### What is expected
Reproduce the following lines word for word, with nothing added or left out.

### Given records
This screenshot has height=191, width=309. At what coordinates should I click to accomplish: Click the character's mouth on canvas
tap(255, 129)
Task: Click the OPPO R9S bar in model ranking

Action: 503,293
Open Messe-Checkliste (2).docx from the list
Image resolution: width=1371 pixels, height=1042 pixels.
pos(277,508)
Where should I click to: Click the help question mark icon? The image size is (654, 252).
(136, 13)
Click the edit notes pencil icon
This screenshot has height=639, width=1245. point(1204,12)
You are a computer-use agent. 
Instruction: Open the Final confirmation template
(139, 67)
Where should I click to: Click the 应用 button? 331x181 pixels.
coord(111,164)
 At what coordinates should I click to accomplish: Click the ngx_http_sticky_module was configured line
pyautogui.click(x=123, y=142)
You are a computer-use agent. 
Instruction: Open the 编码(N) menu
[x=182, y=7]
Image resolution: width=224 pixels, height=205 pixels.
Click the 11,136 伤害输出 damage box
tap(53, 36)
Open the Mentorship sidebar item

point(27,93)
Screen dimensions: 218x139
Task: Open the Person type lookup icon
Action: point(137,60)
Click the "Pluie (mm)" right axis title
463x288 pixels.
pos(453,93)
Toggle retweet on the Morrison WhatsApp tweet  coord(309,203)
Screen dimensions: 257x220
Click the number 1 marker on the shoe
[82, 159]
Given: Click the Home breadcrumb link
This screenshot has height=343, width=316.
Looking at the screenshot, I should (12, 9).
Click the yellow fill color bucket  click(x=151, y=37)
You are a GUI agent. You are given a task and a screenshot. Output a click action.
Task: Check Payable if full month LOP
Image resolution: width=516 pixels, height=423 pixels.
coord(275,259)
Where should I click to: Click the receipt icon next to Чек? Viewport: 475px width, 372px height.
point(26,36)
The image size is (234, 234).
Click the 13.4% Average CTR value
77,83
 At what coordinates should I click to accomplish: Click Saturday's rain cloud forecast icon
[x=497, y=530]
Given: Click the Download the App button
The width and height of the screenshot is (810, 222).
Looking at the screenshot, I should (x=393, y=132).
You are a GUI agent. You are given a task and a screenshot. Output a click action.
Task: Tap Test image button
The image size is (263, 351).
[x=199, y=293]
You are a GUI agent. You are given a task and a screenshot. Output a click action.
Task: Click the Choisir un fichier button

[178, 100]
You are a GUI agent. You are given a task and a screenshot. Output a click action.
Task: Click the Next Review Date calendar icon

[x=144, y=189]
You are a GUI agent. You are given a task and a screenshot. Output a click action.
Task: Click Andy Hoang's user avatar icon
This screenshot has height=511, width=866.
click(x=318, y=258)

### Response
This screenshot has height=191, width=309. At what coordinates should I click to accomplish: Click the character's mouth on canvas
tap(255, 129)
Task: Click the OPPO R9S bar in model ranking

Action: 503,293
Open Messe-Checkliste (2).docx from the list
Image resolution: width=1371 pixels, height=1042 pixels.
pos(277,508)
Where should I click to: Click the help question mark icon? The image size is (654, 252).
(136, 13)
Click the edit notes pencil icon
This screenshot has height=639, width=1245. point(1204,12)
You are a computer-use agent. 
Instruction: Open the Final confirmation template
(139, 67)
Where should I click to: Click the 应用 button? 331x181 pixels.
coord(111,164)
 At what coordinates should I click to accomplish: Click the ngx_http_sticky_module was configured line
pyautogui.click(x=123, y=142)
You are a computer-use agent. 
Instruction: Open the 编码(N) menu
[x=182, y=7]
Image resolution: width=224 pixels, height=205 pixels.
Click the 11,136 伤害输出 damage box
tap(53, 36)
Open the Mentorship sidebar item

point(27,93)
Screen dimensions: 218x139
Task: Open the Person type lookup icon
Action: point(137,60)
Click the "Pluie (mm)" right axis title
463x288 pixels.
pos(453,93)
Toggle retweet on the Morrison WhatsApp tweet  coord(309,203)
Screen dimensions: 257x220
Click the number 1 marker on the shoe
[82, 159]
Given: Click the Home breadcrumb link
This screenshot has height=343, width=316.
Looking at the screenshot, I should (12, 9).
Click the yellow fill color bucket  click(x=151, y=37)
You are a GUI agent. You are given a task and a screenshot. Output a click action.
Task: Check Payable if full month LOP
Image resolution: width=516 pixels, height=423 pixels.
coord(275,259)
Where should I click to: Click the receipt icon next to Чек? Viewport: 475px width, 372px height.
point(26,36)
The image size is (234, 234).
Click the 13.4% Average CTR value
77,83
 At what coordinates should I click to accomplish: Click Saturday's rain cloud forecast icon
[x=497, y=530]
Given: Click the Download the App button
The width and height of the screenshot is (810, 222).
Looking at the screenshot, I should (x=393, y=132).
You are a GUI agent. You are given a task and a screenshot. Output a click action.
Task: Tap Test image button
The image size is (263, 351).
[x=199, y=293]
You are a GUI agent. You are given a task and a screenshot. Output a click action.
Task: Click the Choisir un fichier button

[178, 100]
You are a GUI agent. You are given a task and a screenshot. Output a click action.
Task: Click the Next Review Date calendar icon

[x=144, y=189]
You are a GUI agent. You are given a task and a screenshot. Output a click action.
Task: Click Andy Hoang's user avatar icon
This screenshot has height=511, width=866.
click(x=318, y=258)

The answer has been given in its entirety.